Thursday, January 24, 2008

my friend and her friends

she only have Her.correction.she once had Her.come to think of it, she once had Him too. but when one night, she let detestation took control, that was the end of everything. well, it was also the start of something.something that she loathe. something that she regret.
she finds solace in her own world.the world she created with her friends. (but of course, there is this one particular friend that she never part herself with) friends that she trust.friends that she knows wont spill anything happened the night before to other people.most importantly, she she knows she can temporarily shut herself beneath her friends.

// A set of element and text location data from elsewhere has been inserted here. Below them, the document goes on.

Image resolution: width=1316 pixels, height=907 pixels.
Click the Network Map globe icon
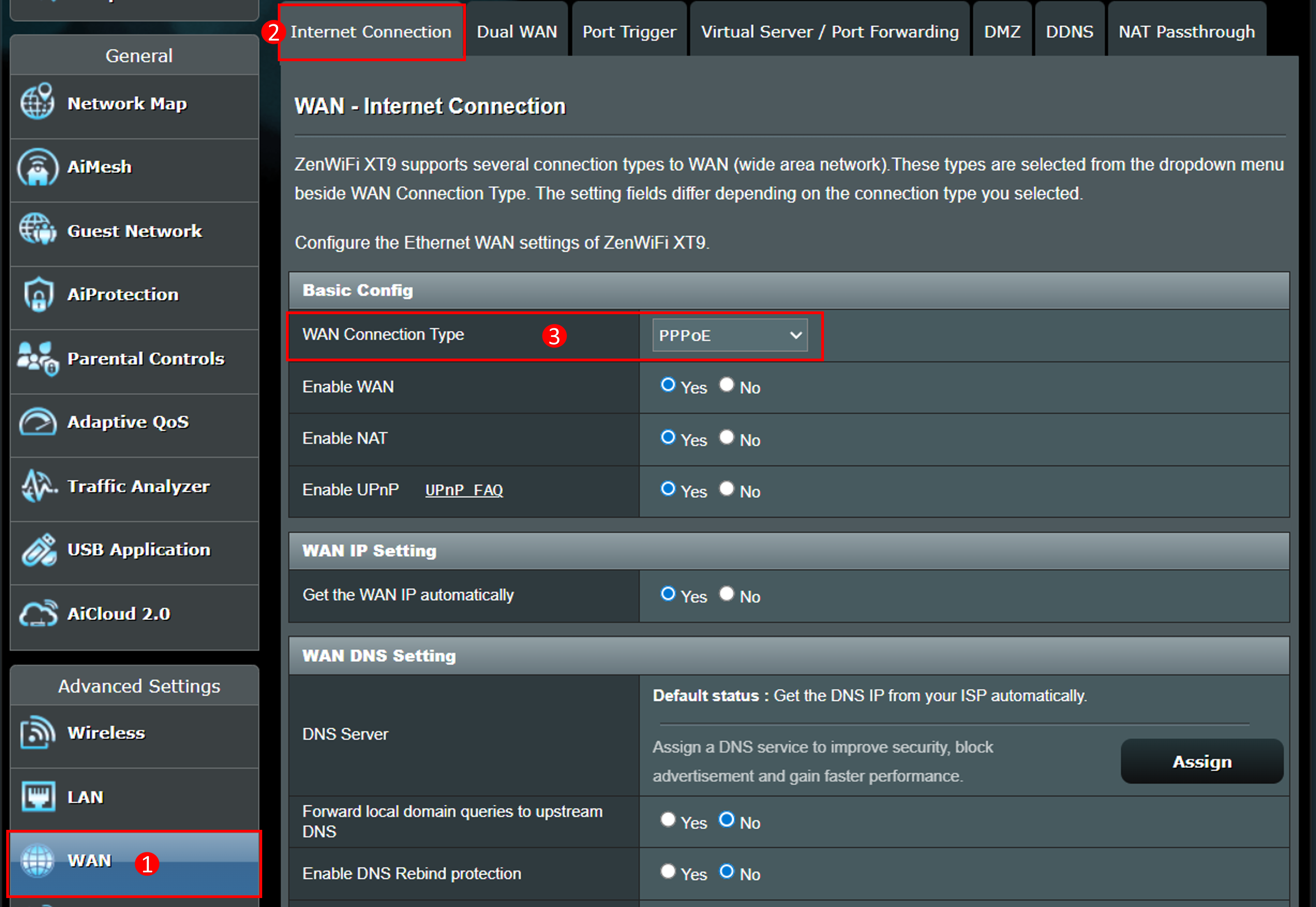point(37,103)
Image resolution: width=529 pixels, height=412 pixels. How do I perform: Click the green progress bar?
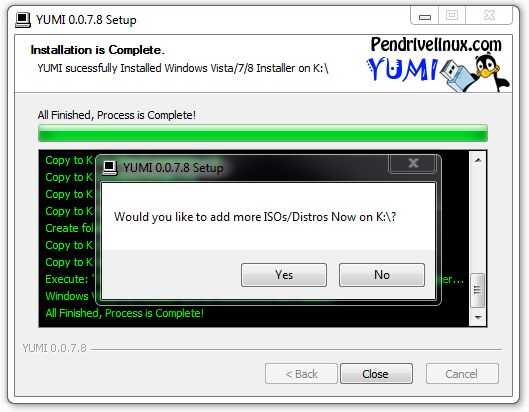pos(263,133)

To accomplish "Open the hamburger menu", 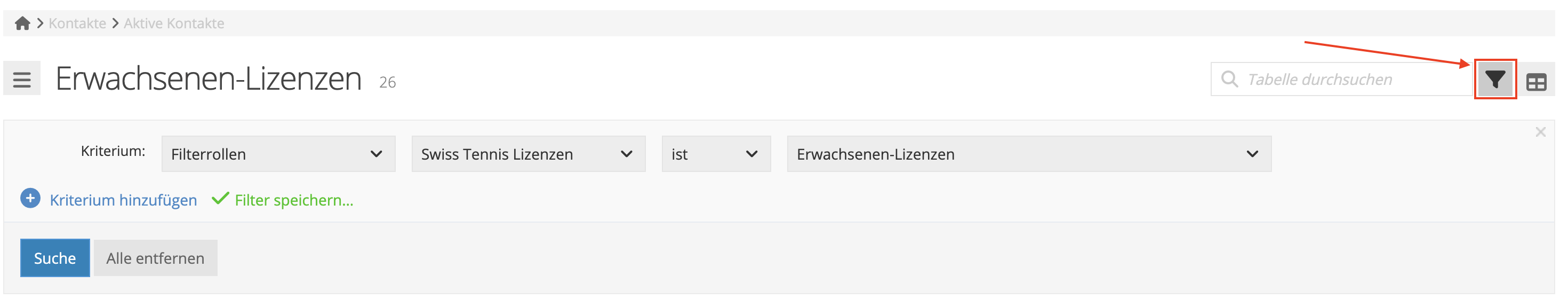I will click(22, 79).
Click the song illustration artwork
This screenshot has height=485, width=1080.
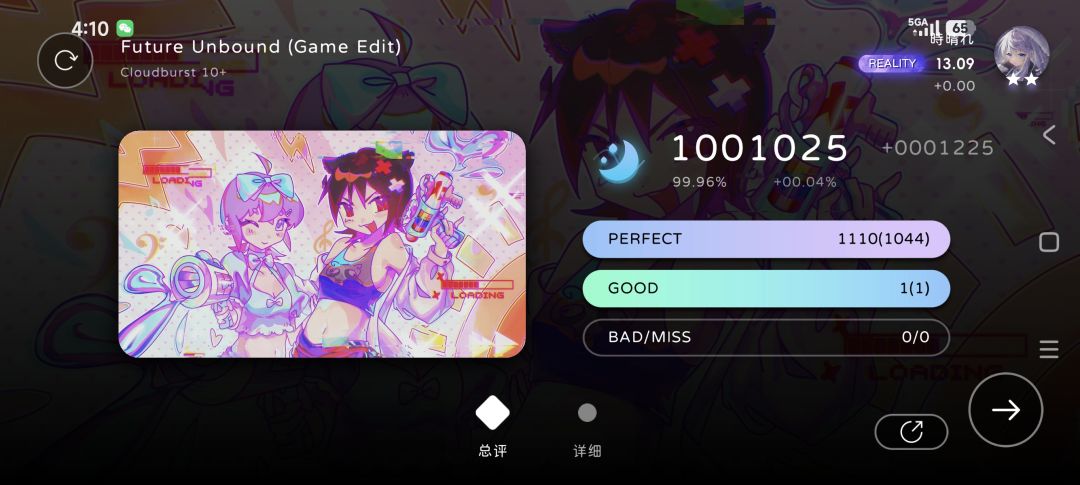pos(322,244)
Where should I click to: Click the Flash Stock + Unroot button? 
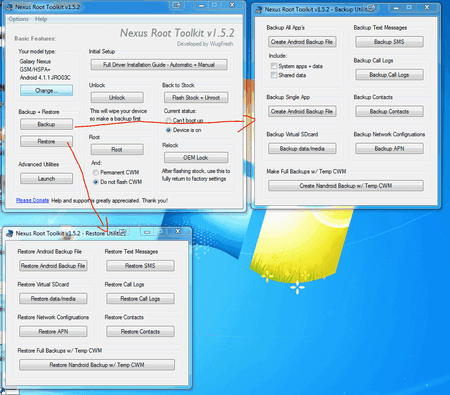[196, 98]
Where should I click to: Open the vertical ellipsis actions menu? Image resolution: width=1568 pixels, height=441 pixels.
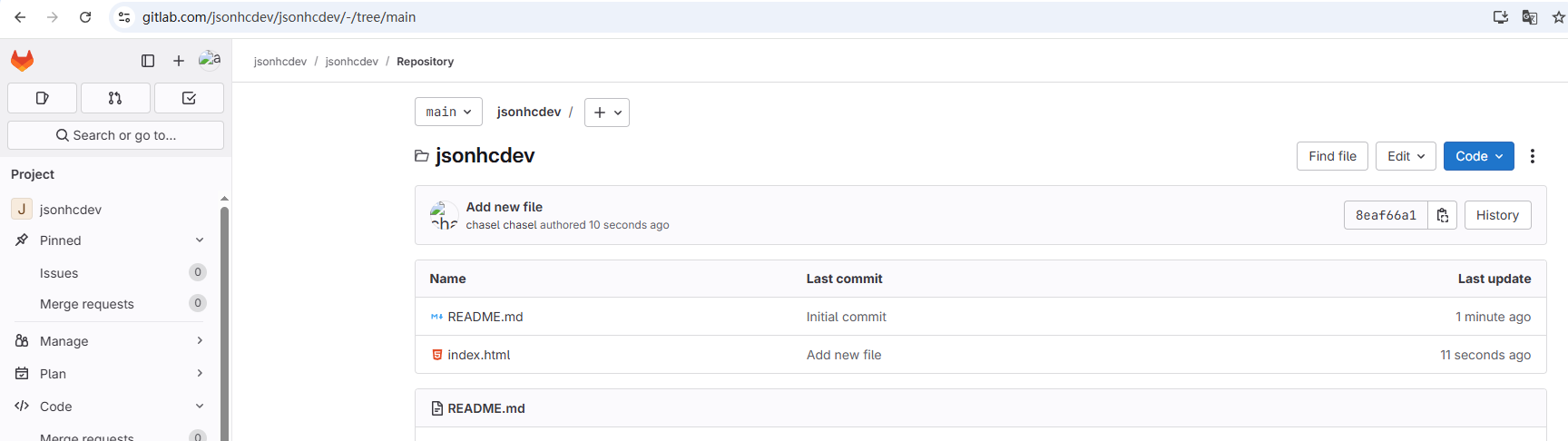1533,156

in a way, you can say that she's actually using her friends...but thats not the point here. anyway, the friends are all inanimate.for that she knows she can abuse them, use them without having to listen to silly jokes.without having to bear sarcastic remarks, and most importantly, not having to feel even more dejected.

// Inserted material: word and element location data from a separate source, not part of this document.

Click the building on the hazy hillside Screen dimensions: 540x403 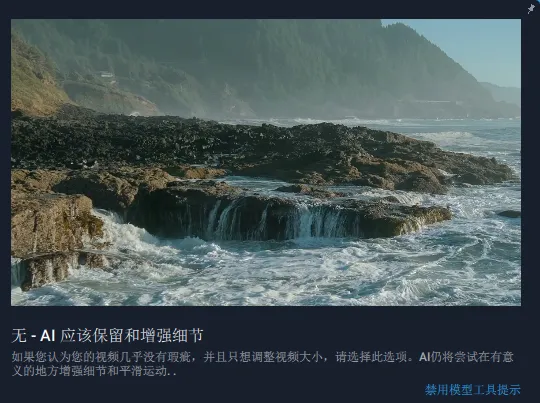[x=106, y=74]
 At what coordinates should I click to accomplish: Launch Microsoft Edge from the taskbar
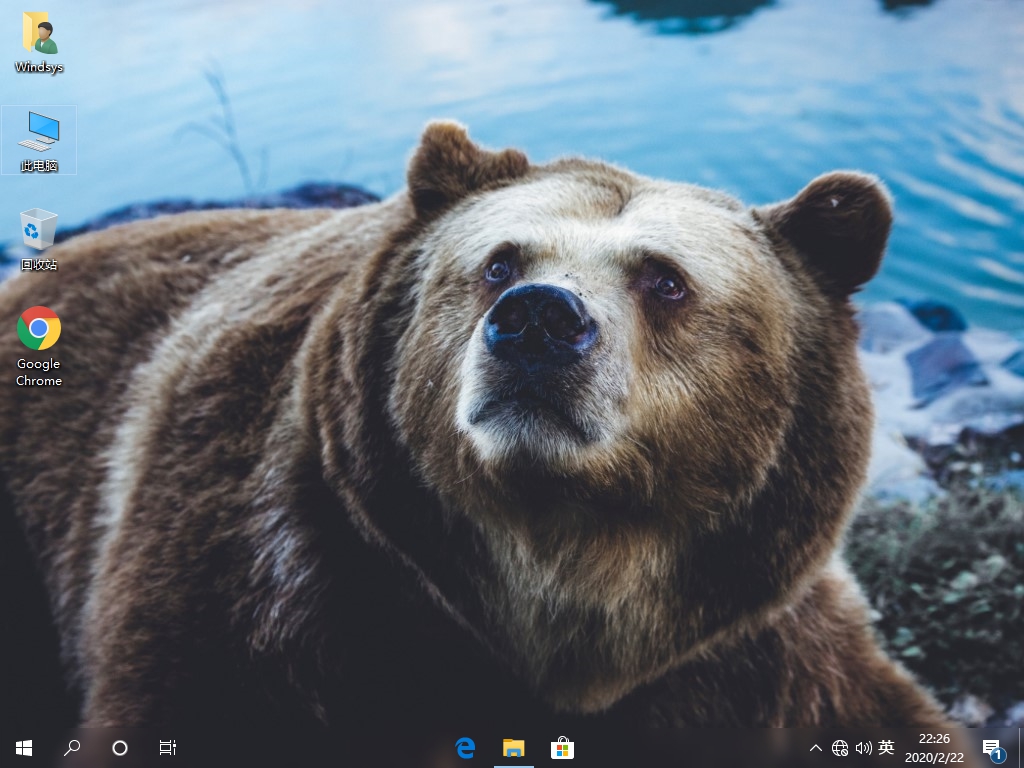click(465, 747)
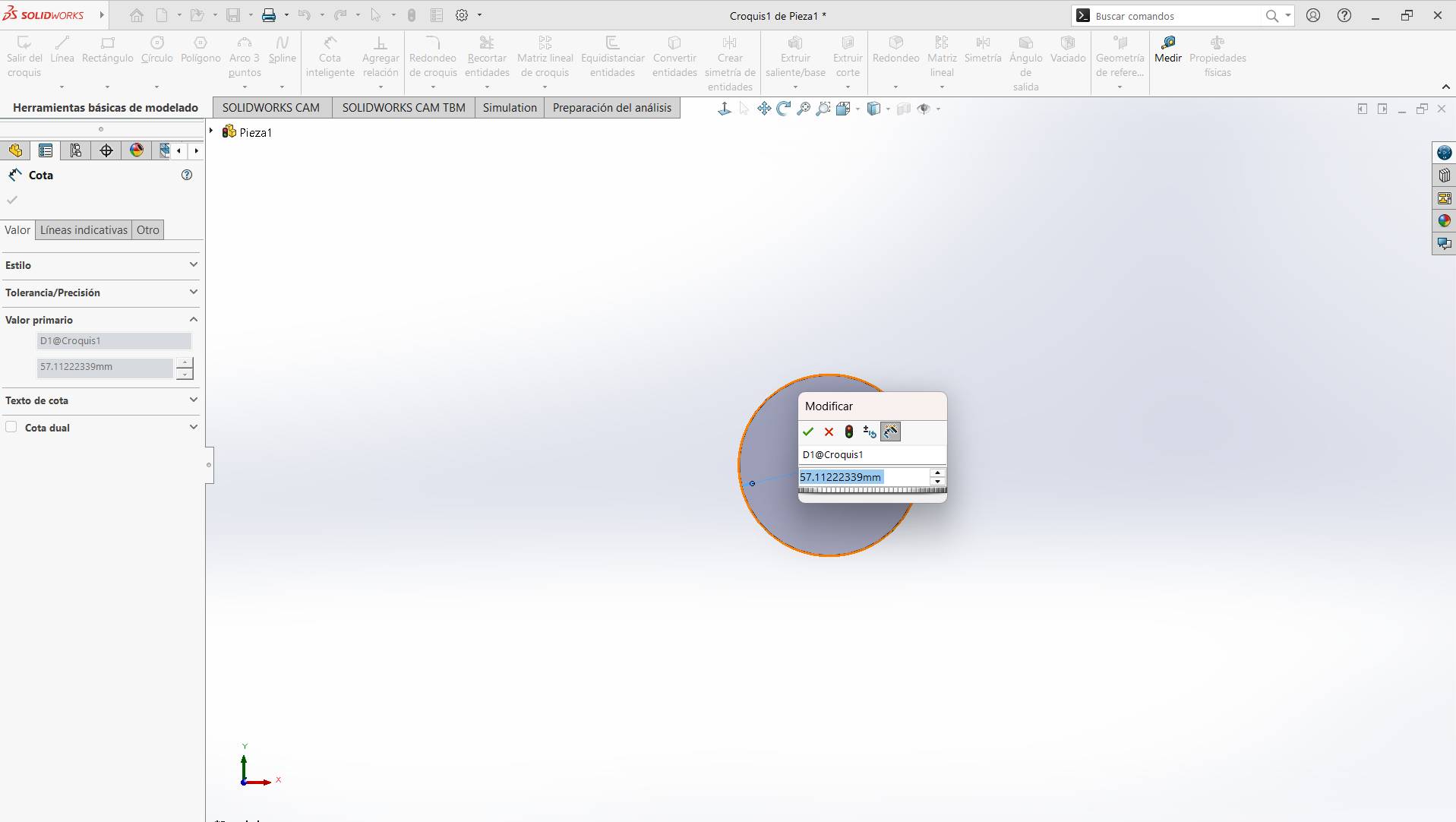Accept the dimension with the green checkmark

coord(808,432)
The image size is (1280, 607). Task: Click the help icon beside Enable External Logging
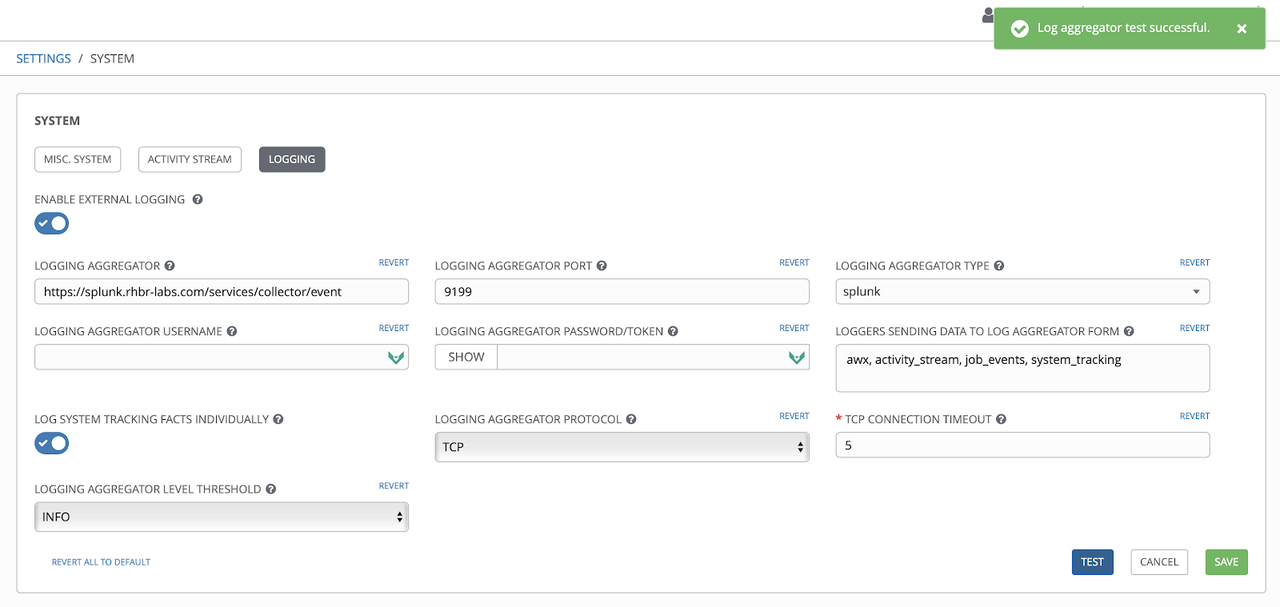pyautogui.click(x=197, y=198)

she love the smell of her friends.oh, when you see her with her friends, you'll know why.i suspect that the smell of it somehow reminds her of her babyhood.but i doubt that.i mean, do you really remember of your babyhood? but then again, she once told me that actually, she find that her friends could actually hide her from the thing that she's afraid of (mind you, there's too many things that she's afraid of.she is a living proof of someone who is paranoid about almost everything in this world)

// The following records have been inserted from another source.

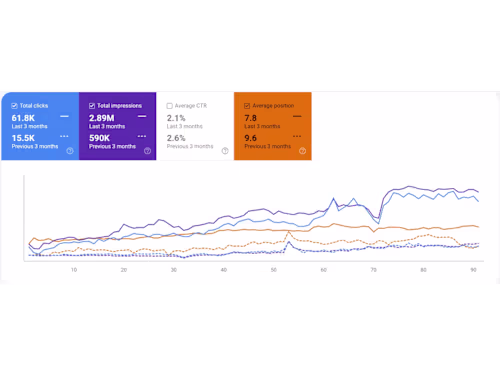Click the orange Average position card background
Image resolution: width=500 pixels, height=375 pixels.
[x=273, y=126]
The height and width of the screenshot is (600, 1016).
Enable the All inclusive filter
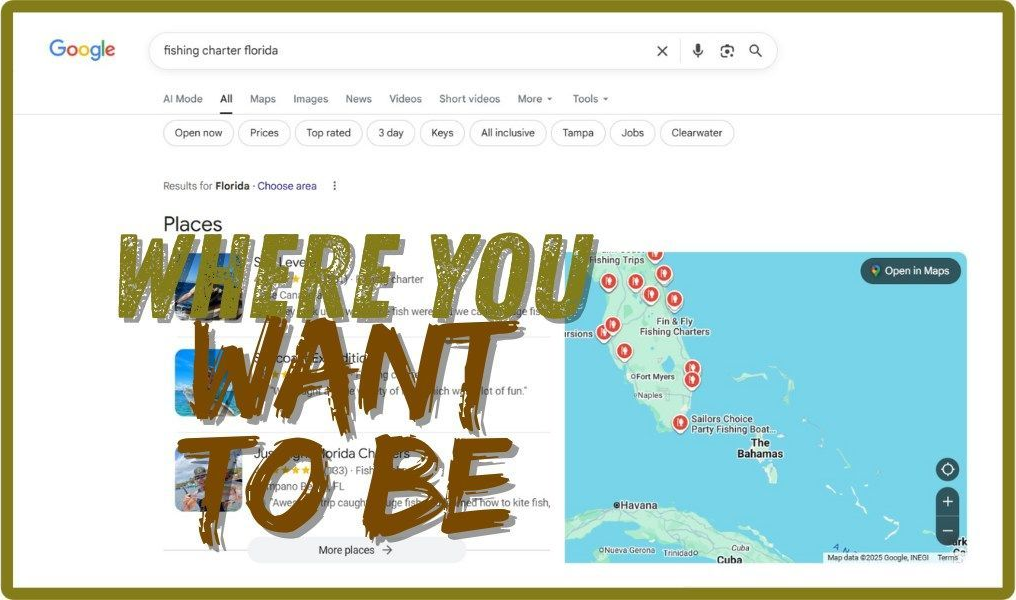507,132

i once caught her making out with her favourite friend.i wanted to do something to help, but i could not. i just let her do it till she finally dozed off. the next day, i can see the marks there.on the cheeks.but obviously, i think everybody can see the bulging marks under her small eyes. looks funny but i dont have the heart to make fun of her that day.
by the way, i feel it kind of weird the way she makes out with her friends. it is like she suffocate herself beneath her friend whenever she do it.sometimes she is like screaming her heart out but of course i cannot hear anything because she is covering her face with her friend. i once tought its a normal thing because i know some othe friends that do the same thing as she does when they try to sleep every night.you know, when you cover your face or half your face with your friend before you sleep every night...(oh, when i said friend, it means the pillow.shush! i know its crazy but she thinks those pillows are her friends.her only friends)
and a few days before, i caught her doing the same thing again. this time, i let her do it again. if i am not mistaken, she did it this time because she lost Her. she lost Her because she was accused of turning her back on Her. well, i dont think its a big deal but when she told me the whole story, i cried. i cried for not being able to do anything to help.but she told me that she will be fine.i doubt that.
because every night, i saw her fall asleep beneath her friends (most of the time, its her favourite friend) and i can smell the tears,i can hear the cry...even when she is not doing it. perhaps its because she has done it every day and so it left the smell of tears and the sound of cry lingering around the room.uh. i pity her.